- **Dataset excerpts**:
_ _ _ _
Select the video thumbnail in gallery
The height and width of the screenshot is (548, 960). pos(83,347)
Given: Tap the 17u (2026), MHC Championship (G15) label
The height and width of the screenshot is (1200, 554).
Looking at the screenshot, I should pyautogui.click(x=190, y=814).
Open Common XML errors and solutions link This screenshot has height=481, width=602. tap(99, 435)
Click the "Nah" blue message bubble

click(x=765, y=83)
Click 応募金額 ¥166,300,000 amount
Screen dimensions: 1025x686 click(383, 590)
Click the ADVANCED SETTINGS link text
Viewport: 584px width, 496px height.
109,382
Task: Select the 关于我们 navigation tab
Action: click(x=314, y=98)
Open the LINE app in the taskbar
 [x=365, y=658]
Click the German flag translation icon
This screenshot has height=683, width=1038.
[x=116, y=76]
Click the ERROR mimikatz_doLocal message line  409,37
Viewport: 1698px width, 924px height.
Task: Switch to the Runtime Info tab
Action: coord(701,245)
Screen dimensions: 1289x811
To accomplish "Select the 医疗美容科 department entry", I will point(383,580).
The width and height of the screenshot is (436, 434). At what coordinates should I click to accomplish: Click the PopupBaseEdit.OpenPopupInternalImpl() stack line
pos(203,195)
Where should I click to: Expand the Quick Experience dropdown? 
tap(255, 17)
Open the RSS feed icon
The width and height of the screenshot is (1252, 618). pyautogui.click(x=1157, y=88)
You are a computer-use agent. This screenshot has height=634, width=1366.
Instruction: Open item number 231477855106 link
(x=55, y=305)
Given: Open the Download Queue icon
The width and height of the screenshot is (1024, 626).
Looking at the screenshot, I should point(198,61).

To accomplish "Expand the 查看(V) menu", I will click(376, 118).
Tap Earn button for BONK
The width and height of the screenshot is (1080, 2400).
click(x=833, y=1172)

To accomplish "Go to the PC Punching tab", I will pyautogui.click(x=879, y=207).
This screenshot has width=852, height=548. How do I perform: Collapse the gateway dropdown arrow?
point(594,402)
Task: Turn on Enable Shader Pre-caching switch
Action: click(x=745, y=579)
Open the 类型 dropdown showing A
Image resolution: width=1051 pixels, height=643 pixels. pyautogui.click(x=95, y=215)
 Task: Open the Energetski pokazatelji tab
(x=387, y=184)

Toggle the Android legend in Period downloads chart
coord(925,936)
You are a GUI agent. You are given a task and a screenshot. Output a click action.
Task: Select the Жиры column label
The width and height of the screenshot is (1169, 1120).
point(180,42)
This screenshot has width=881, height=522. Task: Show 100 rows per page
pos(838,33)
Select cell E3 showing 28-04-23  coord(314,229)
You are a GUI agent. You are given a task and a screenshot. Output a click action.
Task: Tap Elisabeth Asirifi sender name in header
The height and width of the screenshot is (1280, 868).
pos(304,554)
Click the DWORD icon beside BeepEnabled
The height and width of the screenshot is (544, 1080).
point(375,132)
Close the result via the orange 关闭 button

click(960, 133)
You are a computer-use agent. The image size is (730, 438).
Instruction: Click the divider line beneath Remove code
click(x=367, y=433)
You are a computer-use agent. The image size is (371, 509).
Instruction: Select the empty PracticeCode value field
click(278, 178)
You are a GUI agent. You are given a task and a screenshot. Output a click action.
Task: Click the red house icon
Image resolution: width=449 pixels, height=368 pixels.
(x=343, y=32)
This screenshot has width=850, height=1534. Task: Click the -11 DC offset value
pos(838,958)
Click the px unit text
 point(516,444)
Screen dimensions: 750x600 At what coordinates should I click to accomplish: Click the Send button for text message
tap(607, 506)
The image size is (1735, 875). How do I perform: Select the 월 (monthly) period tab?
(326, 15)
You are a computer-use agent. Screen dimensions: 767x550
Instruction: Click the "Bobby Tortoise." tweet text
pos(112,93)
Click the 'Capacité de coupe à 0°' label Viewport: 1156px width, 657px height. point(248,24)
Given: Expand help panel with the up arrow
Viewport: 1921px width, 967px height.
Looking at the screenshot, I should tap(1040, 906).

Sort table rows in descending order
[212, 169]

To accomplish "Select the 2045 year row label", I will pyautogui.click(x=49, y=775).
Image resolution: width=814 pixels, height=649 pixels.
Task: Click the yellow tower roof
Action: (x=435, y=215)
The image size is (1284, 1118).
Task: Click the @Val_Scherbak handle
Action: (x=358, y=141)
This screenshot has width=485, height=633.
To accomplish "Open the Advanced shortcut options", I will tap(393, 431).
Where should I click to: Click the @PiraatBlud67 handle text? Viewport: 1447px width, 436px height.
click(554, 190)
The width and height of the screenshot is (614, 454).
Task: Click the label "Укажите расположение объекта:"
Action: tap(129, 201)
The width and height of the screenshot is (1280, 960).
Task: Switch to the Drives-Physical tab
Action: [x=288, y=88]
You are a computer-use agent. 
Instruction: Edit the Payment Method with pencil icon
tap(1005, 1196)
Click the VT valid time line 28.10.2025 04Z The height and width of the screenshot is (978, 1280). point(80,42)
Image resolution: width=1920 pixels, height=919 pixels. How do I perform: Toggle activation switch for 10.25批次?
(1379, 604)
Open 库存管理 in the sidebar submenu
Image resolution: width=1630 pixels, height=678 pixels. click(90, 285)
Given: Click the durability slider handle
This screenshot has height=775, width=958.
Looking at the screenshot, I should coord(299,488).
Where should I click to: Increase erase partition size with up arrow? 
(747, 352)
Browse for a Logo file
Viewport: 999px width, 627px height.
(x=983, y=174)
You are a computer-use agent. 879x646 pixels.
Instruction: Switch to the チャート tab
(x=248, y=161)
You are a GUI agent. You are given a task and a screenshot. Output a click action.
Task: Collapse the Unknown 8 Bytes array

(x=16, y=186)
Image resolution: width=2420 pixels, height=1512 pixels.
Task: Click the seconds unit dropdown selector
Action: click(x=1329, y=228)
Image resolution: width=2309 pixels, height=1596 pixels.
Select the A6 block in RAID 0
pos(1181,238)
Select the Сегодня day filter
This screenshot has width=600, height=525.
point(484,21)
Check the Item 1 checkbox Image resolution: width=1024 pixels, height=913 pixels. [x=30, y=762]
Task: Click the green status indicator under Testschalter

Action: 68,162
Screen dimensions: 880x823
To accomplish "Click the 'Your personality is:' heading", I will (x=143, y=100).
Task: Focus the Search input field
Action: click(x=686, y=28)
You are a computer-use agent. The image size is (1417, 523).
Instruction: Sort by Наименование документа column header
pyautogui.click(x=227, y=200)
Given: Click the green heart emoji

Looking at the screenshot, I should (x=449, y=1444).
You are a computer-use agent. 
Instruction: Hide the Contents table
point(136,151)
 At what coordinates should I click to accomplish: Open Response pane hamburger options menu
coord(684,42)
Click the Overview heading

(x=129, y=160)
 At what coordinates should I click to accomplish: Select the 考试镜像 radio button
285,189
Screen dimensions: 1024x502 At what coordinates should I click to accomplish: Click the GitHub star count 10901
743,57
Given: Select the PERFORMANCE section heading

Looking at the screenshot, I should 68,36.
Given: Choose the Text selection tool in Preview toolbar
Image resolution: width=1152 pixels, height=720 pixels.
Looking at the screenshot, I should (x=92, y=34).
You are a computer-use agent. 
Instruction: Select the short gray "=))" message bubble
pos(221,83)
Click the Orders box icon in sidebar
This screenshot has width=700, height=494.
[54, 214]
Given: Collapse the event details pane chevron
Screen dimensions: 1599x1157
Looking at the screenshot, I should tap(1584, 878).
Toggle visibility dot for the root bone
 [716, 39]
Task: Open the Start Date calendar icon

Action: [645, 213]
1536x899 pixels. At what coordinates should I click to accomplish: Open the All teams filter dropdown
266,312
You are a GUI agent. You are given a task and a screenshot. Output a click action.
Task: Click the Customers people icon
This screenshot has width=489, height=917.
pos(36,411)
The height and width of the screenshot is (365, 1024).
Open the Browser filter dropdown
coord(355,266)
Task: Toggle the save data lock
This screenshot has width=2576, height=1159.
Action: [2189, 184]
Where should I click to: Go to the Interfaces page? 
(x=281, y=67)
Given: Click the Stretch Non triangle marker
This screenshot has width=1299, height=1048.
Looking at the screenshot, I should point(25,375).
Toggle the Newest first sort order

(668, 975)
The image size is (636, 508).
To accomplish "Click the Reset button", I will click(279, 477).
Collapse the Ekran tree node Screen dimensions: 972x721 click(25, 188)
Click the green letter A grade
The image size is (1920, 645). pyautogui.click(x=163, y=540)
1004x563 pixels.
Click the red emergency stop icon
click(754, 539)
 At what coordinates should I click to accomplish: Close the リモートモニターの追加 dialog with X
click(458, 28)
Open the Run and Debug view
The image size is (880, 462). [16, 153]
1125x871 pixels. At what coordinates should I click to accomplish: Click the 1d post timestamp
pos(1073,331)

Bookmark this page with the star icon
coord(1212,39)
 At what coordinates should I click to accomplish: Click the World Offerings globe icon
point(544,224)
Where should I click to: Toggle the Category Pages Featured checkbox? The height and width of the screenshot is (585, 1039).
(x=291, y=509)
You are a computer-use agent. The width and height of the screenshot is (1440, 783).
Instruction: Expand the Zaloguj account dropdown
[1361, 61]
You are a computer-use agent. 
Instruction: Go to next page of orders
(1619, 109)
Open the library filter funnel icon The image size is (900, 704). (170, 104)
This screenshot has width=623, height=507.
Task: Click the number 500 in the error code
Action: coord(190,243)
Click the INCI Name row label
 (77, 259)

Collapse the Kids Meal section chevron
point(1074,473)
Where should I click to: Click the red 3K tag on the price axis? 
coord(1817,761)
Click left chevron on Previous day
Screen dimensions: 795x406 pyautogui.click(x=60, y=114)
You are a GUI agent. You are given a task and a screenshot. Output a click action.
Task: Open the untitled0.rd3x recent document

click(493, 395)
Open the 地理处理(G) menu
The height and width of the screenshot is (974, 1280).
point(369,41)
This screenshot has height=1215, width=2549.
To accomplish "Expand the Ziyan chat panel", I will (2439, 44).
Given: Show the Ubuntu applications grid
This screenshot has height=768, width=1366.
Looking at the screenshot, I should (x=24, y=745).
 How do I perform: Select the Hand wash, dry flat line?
_ _ _ _
- **REQUIREMENT**: The response consists of the lines above that contain "computer".

- **EXERCISE OUTPUT**:
You are a computer-use agent. This screenshot has height=634, width=1366.
You are a computer-use agent. The image size is (730, 438).
You are a computer-use agent. The image size is (371, 509).
You are a computer-use agent. Screen dimensions: 767x550
You are a computer-use agent. 
You are a computer-use agent. 879x646 pixels.
You are a computer-use agent. The image size is (1417, 523).
You are a computer-use agent. 
You are a computer-use agent. 
You are a computer-use agent. The width and height of the screenshot is (1440, 783).
You are a computer-use agent. 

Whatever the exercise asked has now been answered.